2. Running Swat

change into the directory, where you unpacked swat and use the following command line to run swat:

java -jar swat.jar protein.fasta nucleotide.fasta

Important: The files of the protein sequence and the nucleotide sequence have to be in fasta-format and must end with ".fasta". The protein sequence has to be followed by the nucleotide sequence.

 

Parameters and defaults:

 to control the alignment, the following parameters can be set. If not explicitly specified, the default will be used.

 

Parameter Meaning Range Default
g= penalty for starting a gap -10000 to -1 -10
e= penalty for extending a gap -10000 to -1 -1
s= penalty for a single frameshift -10000 to -1 -20
d= penalty for a double frameshift -10000 to -1 -40
p= penalty for a stop codon mismatch -10000 to -1 -4
m= scoring matrix (path to matrix-file) - BLOSUM62
ng no gaps are allowed in the alignment true / false false
na no affine gap scoring is used true / false false
nf no frame shift mutations are allowed true / false false
w use the worst case calculation for wild bases true / false false
o= define a file to save the found mutations in a file in json format - -

 

Examples:

java -jar swat.jar prot.fasta nucl.fasta g=-12 e=-2 s=-15 d=-30 m=matrices\PAM250 w

= align prot.fasta and nucl.fasta with a gap open penalty of 12 and gap extend penalty of 2. framshifts are scored with -15 and -30. As scoring matrix the PAM250 matrix is used in the folder "matrices". Also a worst case calculation is used for the wild bases.

java -jar swat.jar prot.fasta nucl.fasta ng nf o=mutas.json

= perform an alignment without gaps or frameshifts and save the mutations in the file mutas.json

 

Output:

the commandline output contains the identifier of the aligned sequences, the length of the squences, a list of the used parameters, the alignment score (Smith-Waterman score), the start and the end positions of the local alignment and the length of the alignment.

Also a detailed alignment is displayed.


swat alignment protocol

Explanation of the Markers in the detailed output:

||| = exact match of an amino acid and a nucleotide triplet
+++  = positive match of an amino acid and a nucleotide triplet
***  = mismatch / replacement of an amino acid and a nucleotide triplet
III  = insertion of a codon in the nucleotide sequence
DDD  = deletion of a codon in the nucleotide sequence
|-x  = frameshift deletion at position x
-xy  = doubleframeshift deletion at position x and y
||i  = frameshift insertion at position 3 of a codon
|i|  = frameshift insertion at position 2 of a codon
i||  = frameshift insertion at position 1 of a codon
|ii  = frameshift insertion at position 2 and 3 of a codon
i|i  = frameshift insertion at position 1 and 3 of a codon
ii|  = frameshift insertion at position 1 and 2 of a codon

 Finally informations about the amount of identical matches, positve matches, gaps, mutations and wild bases is displayed.

Dataset extract:
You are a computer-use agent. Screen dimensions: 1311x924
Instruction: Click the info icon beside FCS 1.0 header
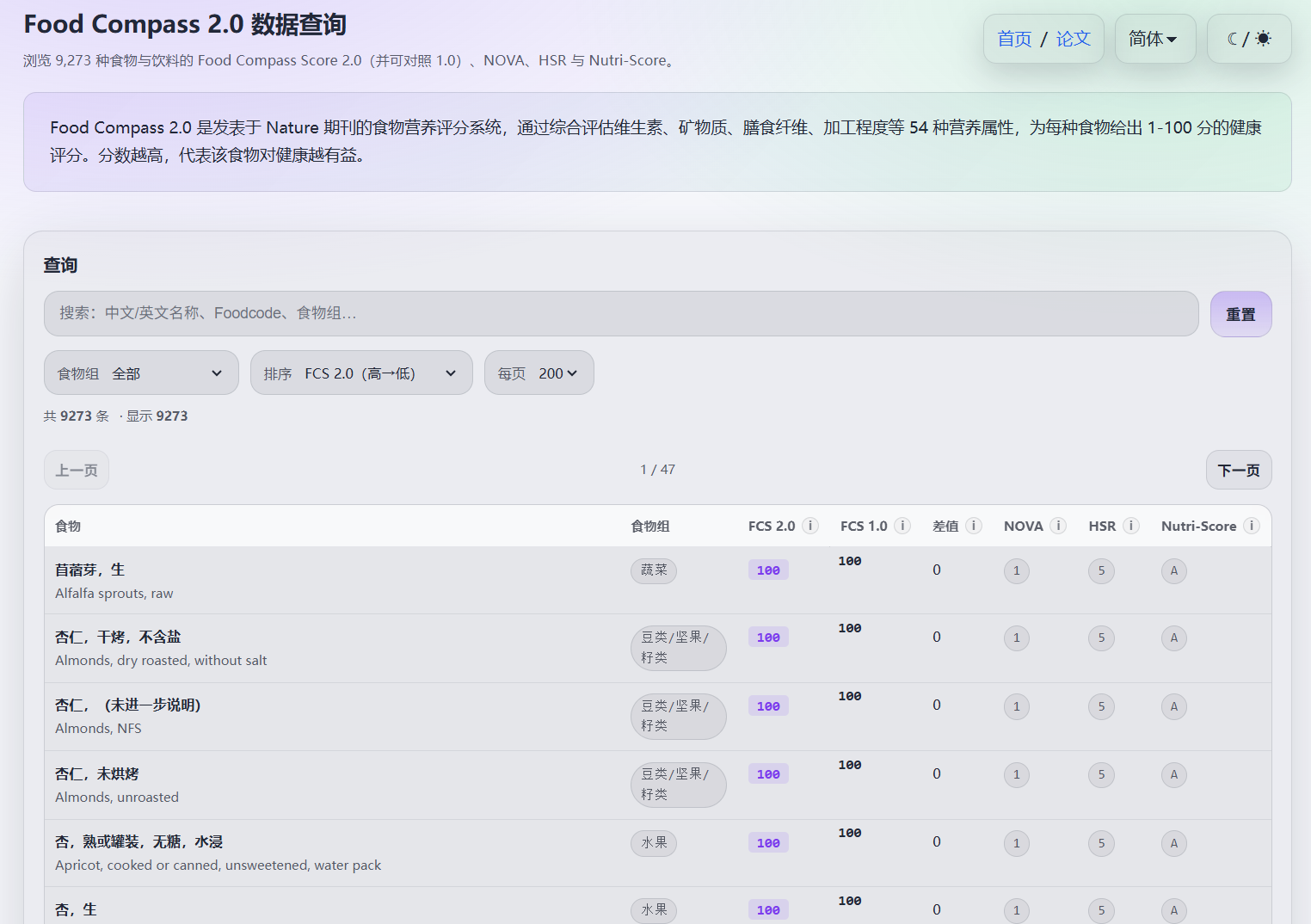902,526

Task goal: According to the Swat instructions above, what default value does Swat use for the penalty for a double frameshift?

Completed exercise: The default penalty for a double frameshift is -40.